L’aveu : « Il faut aller vite »… pour empêcher les condamnations des contrevenants en application des sanctions prévues par la Loi de 2005 !

Depuis quarante ans, confrontés aux poids des lobbies du bâtiment, des transports et des commerces, voire à celui de certains élus qui accusent les normes d’accessibilité de les empêcher de construire plus de HLM, les gouvernements suc­cessifs ont fait preuve de peu de zèle pour faire appliquer ces règles… Et aujourd’hui, on nous dit que « l’échéance de 2015 ne sera pas respectée » et qu’il faut l’« enjamber »… Le gou­vernement a déposé en urgence un Projet de Loi l’habilitant à régler le problème à coups d’ordonnances, autrement dit en lui donnant un chèque en blanc !

Ce projet provoque la colère des associations, car il prévoit de nouveaux délais de 3, 6 ou 9 ans pour réaliser l’accessibilité, et il donne tout pouvoir à l’administration pour rallonger ces délais… ou pour « assouplir » les normes.

Lors de la réunion de la Commission des Affaires Sociales du Sénat, le 14 avril, la principale instigatrice de ce projet, la sénatrice Claire-Lise Campion, a lâché un véritable aveu : « Nous étions à un tournant, car en 2015 les sanctions pénales prévues par la loi de 2005 s’appliqueront et les premières con­damnations interviendront ! Il faut aller vite. »

Non aux ordonnances gouvernementales, oui à l’accessibilité !

Le CDTHED a écrit aux députés pour leur demander de voter contre le Projet de Loi habilitant le gouvernement à légiférer par ordonnances. Il appelle les personnes concernées, les associations et organisations, les élus et responsables ainsi que tous les citoyens qui soutiennent nos revendications à en faire de même.

 

Tract CDTHED du 11 mai 2014 - à reproduire et faire circuler le plus possible (pdf)

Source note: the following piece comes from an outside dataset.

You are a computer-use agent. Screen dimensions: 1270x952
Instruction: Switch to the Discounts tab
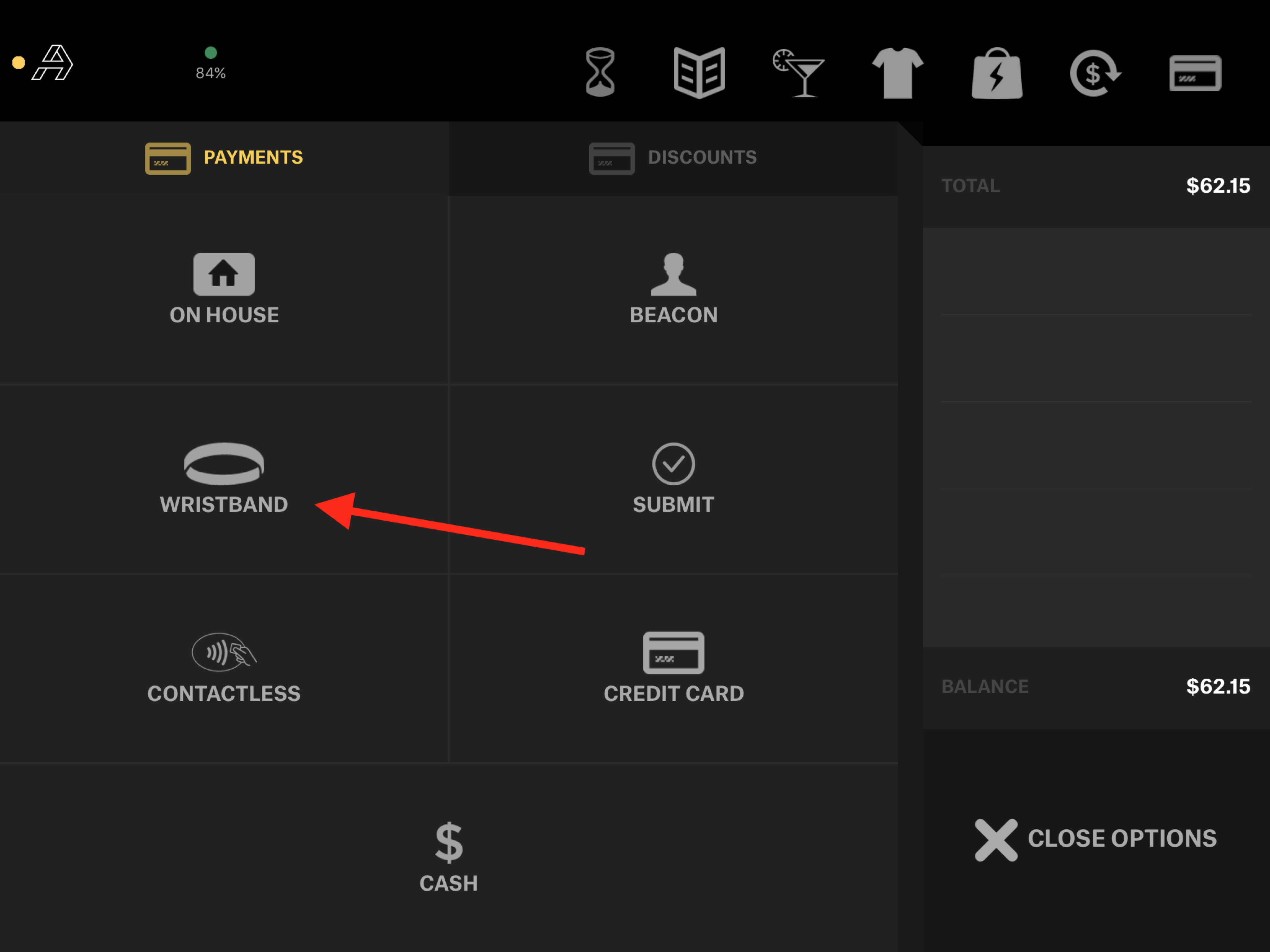pyautogui.click(x=673, y=158)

Lettre ouverte aux 577 députés en date du 11 mai 2014 (pdf)

Lettre ouverte aux 577 députés en date du 11 mail 2014 (doc)

 

Mardi 13 mai, l'Association des Paralysés de France organise un rassemblement national à Paris, place de la République, de 11 heures à 15 heures, sur le thème « Accessibilité : la liberté d'aller et de venir ne peut pas attendre 10 ans de plus ».

Le CDTHED soutient ce rassemblement, au cours duquel nous prendrons brièvement la parole, avec d'autres associations.

Nous invitons tous nos adhérents et sympathisants qui en ont la possibilité à participer à ce rassemblement.